Współczesna
architektura bardzo często odwołuje się do tradycji. Budowlane style powstawały
przez wieki, w odpowiedzi na warunki atmosferyczne i styl życia ludzi
zamieszkujących konkretne regiony. Wędrując przez Austrię, Niemcy czy Danię
bardzo często można spotkać domy przykryte charakterystycznymi dachami, o
ściętych przy szczycie końcach. Naczółki, czyli dodatkowe, małe połacie miały
za zadanie chronić budynki przed niszczycielską siłą wiatru i zacinającego
deszczu.
Elegancja zwartej bryły
dachu
Dachy
naczółkowe są w Polsce dość popularne. Najczęściej występują na Dolnym i Górnym
Śląsku, w Górach Świętokrzyskich i Wielkopolsce. Dość często można na nie
trafić również na Podlasiu i południowej Lubelszczyźnie.

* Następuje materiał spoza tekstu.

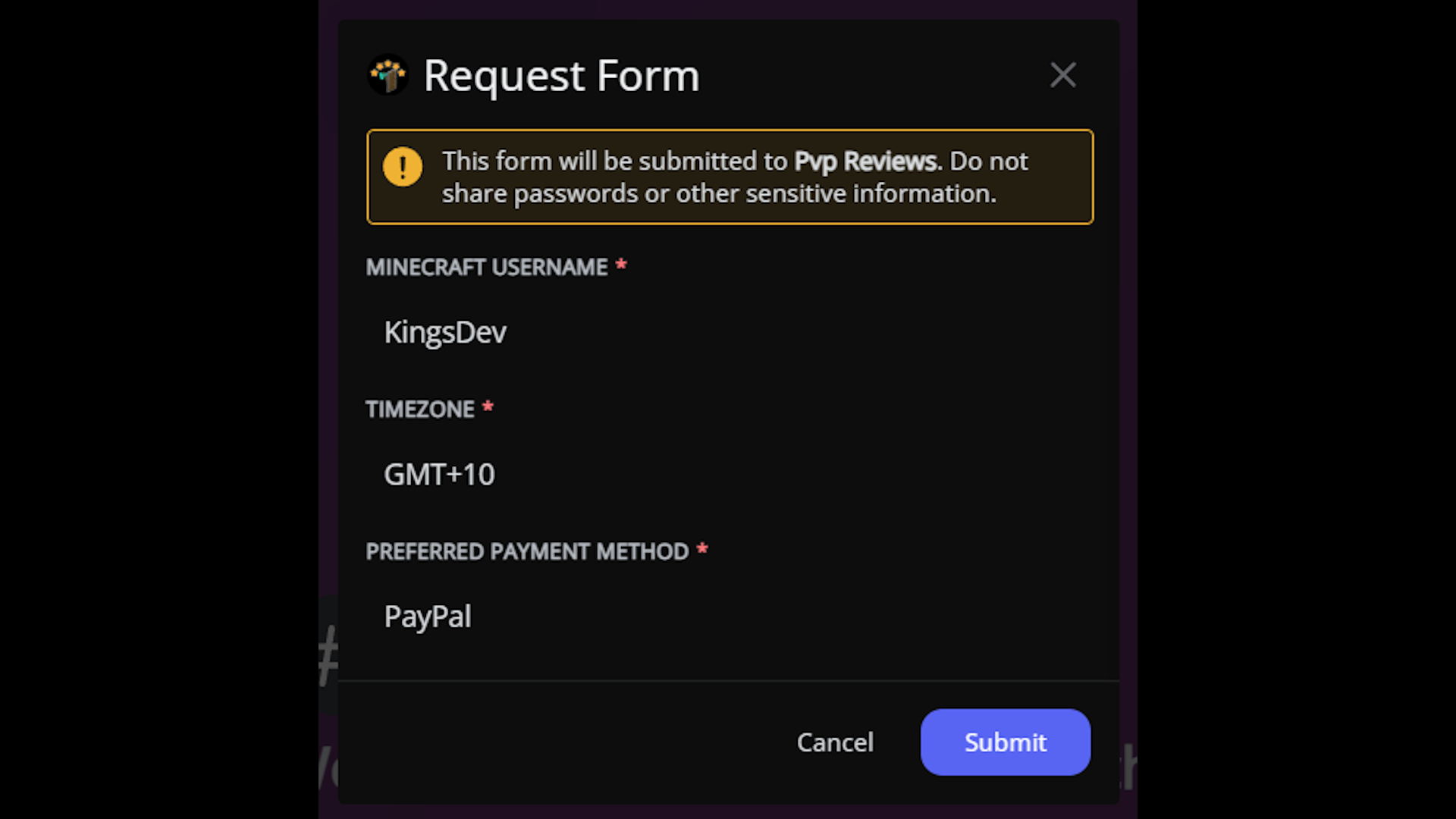The width and height of the screenshot is (1456, 819).
Task: Submit the request form
Action: click(1005, 742)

Konstrukcyjnie są to
dachy dwupołaciowe. Dzięki trójkątnym połaciom, umieszczonym w szczytach
budynku, siły wywierane przez wiejący wiatr inaczej się załamują, a w czasie
porywistych deszczów woda nie dostaje się pod poszycie. Kalenica jest dodatkowo
chroniona przez rynny, umieszczone na krawędziach naczółków.
Współczesne
projekty wykorzystują dachy naczółkowe ze względu na ich atrakcyjność
wizerunkową. Klasyczne dachy dwuspadowe nie posiadają takiego wyrazu. Zwłaszcza,
jeżeli ich połacie są symetryczne, pozbawione jaskółek i ryzalitów, a dom
zbudowany jest w jednej linii. Naczółki nadają bryle zupełnie inny charakter. Budynek
robi się ciekawszy, ale traci przy okazji nieco z lekkości i zwiewności. Dachy
naczółkowe sprawiają, że dom otrzymuje bardziej zwarty, przysadzisty charakter.
Dachy naczółkowe proste w montażu i bardzo praktyczne
Pomimo
tego, że dachy naczółkowe wyglądem przypominają konstrukcje wielospadowe, to są
równie łatwe w montażu, jak dachy dwuspadowe. Dodatkowe, trójkątne połacie
niewiele pod tym względem zmieniają. Rodzaj więźby zależy jedynie od kąta
nachylenia dachu i rozpiętości ścian. W dachach tego typu spotyka się zarówno
więźbę krokwiową, krokwiowo-jętkową, jak też płatwinowo – kleszczową. Uznaje
się, że optymalne nachylenie połaci powinno wynosić 35 stopni. Pozwala to
dobrze odprowadzać wodę oraz śnieg i jednocześnie daje duże możliwości wyboru
pokrycia. W zasadzie jedyne ograniczenie w wyborze pokryć stanowi gust
projektanta i zasobność portfela inwestora.
Dachy
naczółkowe, podobnie jak ich dwuspadowe pierwowzory, idealnie nadają się do
domów z poddaszem użytkowym. Naczółki nie ograniczają na tyle ściany
szczytowej, żeby nie można było zaprojektować tam otworów okiennych, które
oświetlą pomieszczenia na poddaszu. Łatwość i prostota wykonania dachu
sprawiają, że konstrukcje tego typu należą do tanich rozwiązań. W porównaniu z
dachami dwuspadowymi dochodzi nieco prac ciesielskich przy naczółkach oraz
konieczność pokrycia naroży, które łączą krawędzie szczytowe dachu z kalenicą.
Funkcjonalność i uroda dachów naczółkowych sprawiają, że wyposażone w nie
projekty domów znaleźć można w niemal każdej ofercie pracowni
architektonicznej.
Dach naczółkowy posiada cztery połacie, dwie główne i dwie małe, od stron szczytowych ma ścięte ukośnie płaszczyzny, tworząc niewielkie trójkątne połacie. Dachy naczółkowe były bardzo popularne w latach 60-tych, kryte były wówczas dachówka betonowa lub eternitem. Najlepsze pokrycie na dach naczółkowy to dachówka cementowa lub karpiówka, doskonale również na tych dachach sprawuje się blachodachówka oraz gont dachowy. Optymalny spadek połaci dachowej to 35 stopni.